A nice option for patients with HR-positive and HER2-positive disease is the triplet regimen that was studied in the monarcHER trial, which was fulvestrant, abemaciclib, and trastuzumab. Those weren’t registrational data. This was not a phase 3 trial. Nonetheless, these are all FDA-approved agents in their own rights. The triplet regimen looked tolerable, and it’s a nice option because it is completely chemotherapy-sparing; there’s only the CDK4/6 inhibitor, the endocrine therapy, and the anti-HER2 therapy. This is attractive because in many cases, these patients have been on pure chemotherapy with different targeted agent combinations for many years that being able to offer a chemotherapy-sparing [regimen] at some point is always a nice idea.
Then, we have trastuzumab emtansine, which is at this point the oldest available antibody-drug conjugate. With HER2CLIMB-02, maybe we’ll see that we can combine trastuzumab emtansine with tucatinib and get efficacy there. We don’t know yet how that will look. Then, we have other HER2-directed TKIs like neratinib [Nerlynx] that can also be used in the later-line settings, though again, we don’t know how those will perform after tucatinib and especially after tucatinib and trastuzumab deruxtecan.
The 1 that most of us will wait for with the most anticipation is the [phase 3] DESTINY-Breast09 trial [NCT04784715], because that’s a first-line trial.
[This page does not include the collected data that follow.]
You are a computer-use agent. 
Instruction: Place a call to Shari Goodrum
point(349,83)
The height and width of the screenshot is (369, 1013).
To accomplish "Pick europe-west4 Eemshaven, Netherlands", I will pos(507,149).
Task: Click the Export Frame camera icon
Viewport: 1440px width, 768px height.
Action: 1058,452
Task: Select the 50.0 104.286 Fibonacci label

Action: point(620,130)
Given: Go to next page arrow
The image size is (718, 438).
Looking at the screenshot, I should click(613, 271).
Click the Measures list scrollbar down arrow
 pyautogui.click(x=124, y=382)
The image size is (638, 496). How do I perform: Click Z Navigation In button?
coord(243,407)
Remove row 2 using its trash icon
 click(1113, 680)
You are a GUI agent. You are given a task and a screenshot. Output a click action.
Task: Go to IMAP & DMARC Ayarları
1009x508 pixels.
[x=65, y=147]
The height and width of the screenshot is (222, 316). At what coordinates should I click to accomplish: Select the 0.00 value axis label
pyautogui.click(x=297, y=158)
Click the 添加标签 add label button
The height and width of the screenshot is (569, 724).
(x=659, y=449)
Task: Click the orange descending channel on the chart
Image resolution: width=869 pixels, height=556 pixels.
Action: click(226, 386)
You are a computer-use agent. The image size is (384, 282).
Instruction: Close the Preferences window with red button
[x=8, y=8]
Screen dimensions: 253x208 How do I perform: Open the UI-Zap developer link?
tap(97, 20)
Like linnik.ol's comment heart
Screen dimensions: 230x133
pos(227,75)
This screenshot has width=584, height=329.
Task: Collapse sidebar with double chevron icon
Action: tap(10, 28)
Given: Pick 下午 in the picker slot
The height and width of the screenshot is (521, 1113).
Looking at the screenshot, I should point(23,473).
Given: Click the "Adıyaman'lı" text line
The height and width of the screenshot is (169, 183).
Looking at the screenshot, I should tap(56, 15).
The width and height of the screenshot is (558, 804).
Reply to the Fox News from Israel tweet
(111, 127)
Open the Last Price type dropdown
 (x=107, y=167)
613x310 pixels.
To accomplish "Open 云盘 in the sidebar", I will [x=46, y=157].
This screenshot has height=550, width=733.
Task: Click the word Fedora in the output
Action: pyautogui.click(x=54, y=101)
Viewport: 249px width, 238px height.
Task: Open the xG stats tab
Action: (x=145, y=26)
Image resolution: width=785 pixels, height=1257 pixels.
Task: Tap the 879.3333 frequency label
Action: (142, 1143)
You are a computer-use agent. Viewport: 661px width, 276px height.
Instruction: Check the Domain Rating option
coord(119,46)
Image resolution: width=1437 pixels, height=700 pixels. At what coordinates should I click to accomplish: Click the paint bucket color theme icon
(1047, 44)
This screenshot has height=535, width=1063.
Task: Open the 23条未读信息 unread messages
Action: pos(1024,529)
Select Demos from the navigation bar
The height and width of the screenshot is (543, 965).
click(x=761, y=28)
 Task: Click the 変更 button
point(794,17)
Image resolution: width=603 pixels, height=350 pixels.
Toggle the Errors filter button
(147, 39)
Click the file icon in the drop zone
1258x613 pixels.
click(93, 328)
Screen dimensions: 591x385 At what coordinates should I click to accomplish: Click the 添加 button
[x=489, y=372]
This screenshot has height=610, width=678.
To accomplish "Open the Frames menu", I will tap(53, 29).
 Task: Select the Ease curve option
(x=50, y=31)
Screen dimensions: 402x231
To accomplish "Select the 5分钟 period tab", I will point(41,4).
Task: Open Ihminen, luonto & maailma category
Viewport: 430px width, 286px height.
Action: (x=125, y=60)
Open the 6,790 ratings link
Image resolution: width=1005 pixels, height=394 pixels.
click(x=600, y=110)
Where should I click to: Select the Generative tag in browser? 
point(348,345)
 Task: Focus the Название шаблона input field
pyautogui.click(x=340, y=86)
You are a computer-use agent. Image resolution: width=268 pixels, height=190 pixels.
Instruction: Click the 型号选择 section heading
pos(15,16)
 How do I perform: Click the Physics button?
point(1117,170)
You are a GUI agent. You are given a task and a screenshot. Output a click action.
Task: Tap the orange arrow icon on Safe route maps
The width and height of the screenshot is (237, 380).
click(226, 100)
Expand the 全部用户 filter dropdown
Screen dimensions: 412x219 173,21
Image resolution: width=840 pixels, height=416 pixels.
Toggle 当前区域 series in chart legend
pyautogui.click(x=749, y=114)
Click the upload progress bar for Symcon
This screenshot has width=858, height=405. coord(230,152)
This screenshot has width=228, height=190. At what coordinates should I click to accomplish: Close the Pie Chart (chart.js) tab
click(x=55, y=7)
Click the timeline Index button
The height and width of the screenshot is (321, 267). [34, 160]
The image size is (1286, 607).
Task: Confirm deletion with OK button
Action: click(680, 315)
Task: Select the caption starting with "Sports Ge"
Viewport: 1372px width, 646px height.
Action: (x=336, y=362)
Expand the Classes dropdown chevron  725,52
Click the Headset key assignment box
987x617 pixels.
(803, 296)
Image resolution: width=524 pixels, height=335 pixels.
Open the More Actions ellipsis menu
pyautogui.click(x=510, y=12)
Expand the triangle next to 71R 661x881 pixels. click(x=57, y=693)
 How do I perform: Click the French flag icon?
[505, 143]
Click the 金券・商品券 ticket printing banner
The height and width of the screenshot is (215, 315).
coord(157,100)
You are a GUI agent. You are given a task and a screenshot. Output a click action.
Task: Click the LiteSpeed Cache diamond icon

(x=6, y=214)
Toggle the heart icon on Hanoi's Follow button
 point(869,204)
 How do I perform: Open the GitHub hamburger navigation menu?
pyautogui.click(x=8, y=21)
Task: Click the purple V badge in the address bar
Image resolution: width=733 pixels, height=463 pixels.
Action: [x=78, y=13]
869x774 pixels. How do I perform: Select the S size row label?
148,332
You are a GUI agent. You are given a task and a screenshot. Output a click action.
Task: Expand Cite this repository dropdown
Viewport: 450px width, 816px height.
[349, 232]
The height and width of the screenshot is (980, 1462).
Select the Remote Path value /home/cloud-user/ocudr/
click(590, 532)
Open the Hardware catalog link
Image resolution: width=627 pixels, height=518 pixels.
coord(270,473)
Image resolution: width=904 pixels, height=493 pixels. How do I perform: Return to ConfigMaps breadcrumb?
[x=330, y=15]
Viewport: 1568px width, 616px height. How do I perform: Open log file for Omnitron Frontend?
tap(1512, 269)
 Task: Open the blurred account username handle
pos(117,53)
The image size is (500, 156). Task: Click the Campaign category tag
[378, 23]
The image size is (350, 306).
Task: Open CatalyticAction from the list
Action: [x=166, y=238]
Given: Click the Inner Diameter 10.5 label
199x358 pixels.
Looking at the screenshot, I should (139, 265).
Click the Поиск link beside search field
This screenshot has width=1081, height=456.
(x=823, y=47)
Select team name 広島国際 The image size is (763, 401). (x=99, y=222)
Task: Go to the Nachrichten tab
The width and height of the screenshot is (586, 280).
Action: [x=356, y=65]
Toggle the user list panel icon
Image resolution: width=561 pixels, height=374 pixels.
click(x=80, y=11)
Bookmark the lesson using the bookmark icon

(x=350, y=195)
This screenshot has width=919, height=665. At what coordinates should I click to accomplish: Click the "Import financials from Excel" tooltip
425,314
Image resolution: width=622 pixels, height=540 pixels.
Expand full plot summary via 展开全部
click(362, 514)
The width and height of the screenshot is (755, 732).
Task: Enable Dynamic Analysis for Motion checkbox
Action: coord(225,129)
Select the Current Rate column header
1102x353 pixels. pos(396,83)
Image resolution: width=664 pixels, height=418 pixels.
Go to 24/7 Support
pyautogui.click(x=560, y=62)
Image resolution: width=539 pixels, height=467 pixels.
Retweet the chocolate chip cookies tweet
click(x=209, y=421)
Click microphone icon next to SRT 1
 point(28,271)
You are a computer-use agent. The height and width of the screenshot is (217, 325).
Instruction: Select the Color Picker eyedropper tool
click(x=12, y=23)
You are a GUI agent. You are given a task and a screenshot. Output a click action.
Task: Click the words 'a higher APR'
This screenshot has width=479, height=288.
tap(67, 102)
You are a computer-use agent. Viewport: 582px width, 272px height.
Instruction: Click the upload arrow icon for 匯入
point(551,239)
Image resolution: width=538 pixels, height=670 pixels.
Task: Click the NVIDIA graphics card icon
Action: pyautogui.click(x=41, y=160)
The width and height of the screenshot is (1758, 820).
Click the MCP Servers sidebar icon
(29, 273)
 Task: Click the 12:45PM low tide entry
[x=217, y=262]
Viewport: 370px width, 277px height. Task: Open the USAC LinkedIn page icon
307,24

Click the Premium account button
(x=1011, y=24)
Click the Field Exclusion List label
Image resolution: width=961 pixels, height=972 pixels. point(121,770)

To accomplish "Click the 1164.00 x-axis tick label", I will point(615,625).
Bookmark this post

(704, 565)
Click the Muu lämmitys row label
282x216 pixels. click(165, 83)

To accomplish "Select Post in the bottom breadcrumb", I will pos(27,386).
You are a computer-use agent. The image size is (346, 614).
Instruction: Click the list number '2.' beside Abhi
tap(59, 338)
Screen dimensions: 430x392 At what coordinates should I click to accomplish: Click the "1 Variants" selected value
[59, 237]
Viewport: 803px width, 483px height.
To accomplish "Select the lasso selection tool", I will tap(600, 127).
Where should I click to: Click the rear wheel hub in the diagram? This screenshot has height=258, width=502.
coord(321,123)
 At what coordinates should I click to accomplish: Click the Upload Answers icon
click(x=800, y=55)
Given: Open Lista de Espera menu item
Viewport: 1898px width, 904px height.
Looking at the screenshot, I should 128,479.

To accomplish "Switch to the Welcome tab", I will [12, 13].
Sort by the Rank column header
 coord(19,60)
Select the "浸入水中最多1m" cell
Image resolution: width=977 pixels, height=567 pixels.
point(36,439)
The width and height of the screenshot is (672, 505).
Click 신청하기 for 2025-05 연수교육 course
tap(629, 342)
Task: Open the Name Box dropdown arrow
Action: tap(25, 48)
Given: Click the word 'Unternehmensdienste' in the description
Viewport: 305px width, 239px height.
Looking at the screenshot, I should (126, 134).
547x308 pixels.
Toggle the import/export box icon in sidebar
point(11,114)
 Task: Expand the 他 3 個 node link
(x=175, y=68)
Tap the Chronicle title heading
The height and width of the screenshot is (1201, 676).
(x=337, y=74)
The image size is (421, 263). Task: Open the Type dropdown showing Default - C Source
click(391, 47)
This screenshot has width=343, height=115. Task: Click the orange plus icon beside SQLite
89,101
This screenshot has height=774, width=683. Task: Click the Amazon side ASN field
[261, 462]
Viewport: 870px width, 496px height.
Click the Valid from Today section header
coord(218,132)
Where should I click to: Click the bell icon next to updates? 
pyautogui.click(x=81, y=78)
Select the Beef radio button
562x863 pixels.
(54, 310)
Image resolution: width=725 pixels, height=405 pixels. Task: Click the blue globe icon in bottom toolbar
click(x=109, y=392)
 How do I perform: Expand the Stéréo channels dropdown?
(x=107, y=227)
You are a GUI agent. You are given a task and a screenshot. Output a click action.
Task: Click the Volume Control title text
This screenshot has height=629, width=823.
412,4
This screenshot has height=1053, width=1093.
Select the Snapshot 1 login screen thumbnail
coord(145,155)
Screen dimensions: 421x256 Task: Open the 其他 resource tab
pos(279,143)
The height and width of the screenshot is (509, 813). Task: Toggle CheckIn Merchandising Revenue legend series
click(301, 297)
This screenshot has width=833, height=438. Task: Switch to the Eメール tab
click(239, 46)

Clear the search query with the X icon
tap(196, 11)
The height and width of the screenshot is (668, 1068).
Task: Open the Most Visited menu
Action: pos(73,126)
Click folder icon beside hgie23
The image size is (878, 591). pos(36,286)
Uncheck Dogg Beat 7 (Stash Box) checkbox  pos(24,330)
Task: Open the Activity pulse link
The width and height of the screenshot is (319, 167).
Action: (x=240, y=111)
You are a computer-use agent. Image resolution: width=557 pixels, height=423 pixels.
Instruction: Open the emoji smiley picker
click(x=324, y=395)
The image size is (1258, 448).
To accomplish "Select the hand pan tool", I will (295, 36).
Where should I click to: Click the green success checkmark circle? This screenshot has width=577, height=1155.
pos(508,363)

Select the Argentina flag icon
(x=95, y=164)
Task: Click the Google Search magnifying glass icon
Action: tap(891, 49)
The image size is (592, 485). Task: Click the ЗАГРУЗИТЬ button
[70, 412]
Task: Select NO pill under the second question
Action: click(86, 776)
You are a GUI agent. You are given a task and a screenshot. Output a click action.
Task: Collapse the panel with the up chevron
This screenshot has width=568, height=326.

Currently, trastuzumab plus pertuzumab [Perjeta] and a taxane [THP], the [phase 3] CLEOPATRA trial [NCT00567190] regimen, has been our standard in the first line for many years and remains our standard there, even as we make changes in the later lines. DESTINY-Breast09 is evaluating trastuzumab deruxtecan plus or minus pertuzumab compared with THP in the first-line setting.
That will be totally paradigm shifting if it reads out and shows that trastuzumab deruxtecan with or without pertuzumab is the winner compared with THP, because that would supplant our current first-line therapy. [Importantly], that trial is still enrolling, and these patients stay on these regimens for a long time, so we’re probably several years away from knowing whether that will change our practice. However, it will be important when it [reads out].
Another [important factor] will be tolerability. Alongside the efficacy results we see from that trial, it will be important to see how patients tolerate potentially long-term use of a drug like trastuzumab deruxtecan in the first line. Right now, we tell patients they will receive approximately 6 cycles of taxane chemotherapy and then get onto a nice antibody maintenance phase, which I think patients appreciate because there’s not as much long-term toxicity. Understanding how an agent like trastuzumab deruxtecan might fit into that landscape long-term and change that landscape regarding the adverse effect burden for patients will be interesting and important. That’ll be exciting but is many years away.